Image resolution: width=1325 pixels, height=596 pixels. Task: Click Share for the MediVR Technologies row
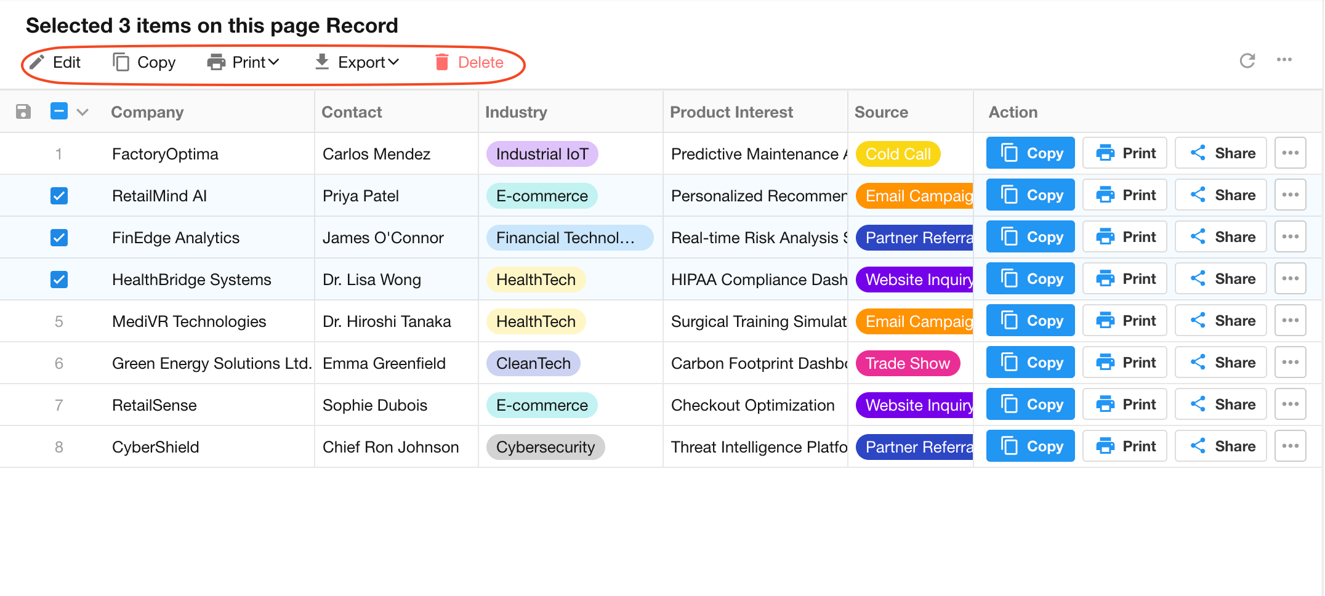(x=1220, y=321)
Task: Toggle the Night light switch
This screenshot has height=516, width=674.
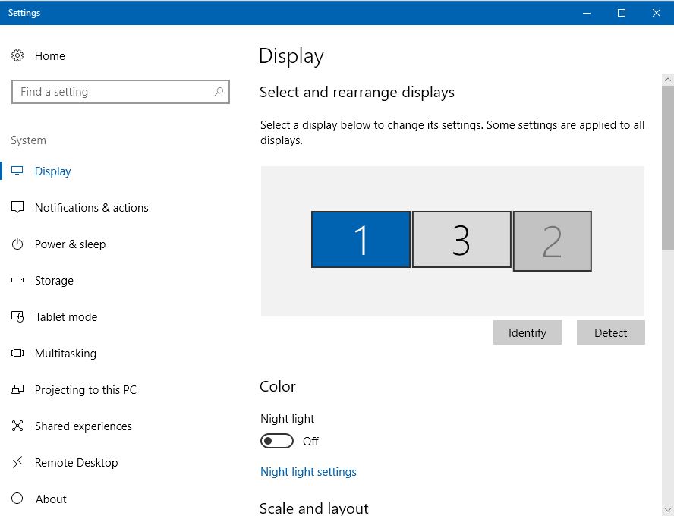Action: (276, 440)
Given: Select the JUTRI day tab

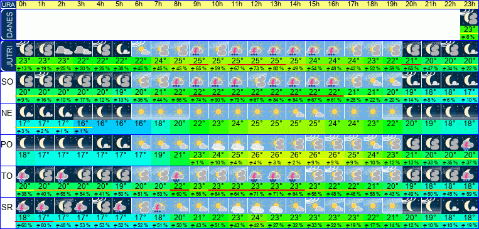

■ ■ ■ ■ ■

Please write every line above out exactly as given, except for any pictures.

Image resolution: width=1325 pixels, height=596 pixels. Task: Click Share for the MediVR Technologies row
(x=1220, y=321)
Task: Toggle the Night light switch
This screenshot has height=516, width=674.
Action: (276, 440)
Given: Select the JUTRI day tab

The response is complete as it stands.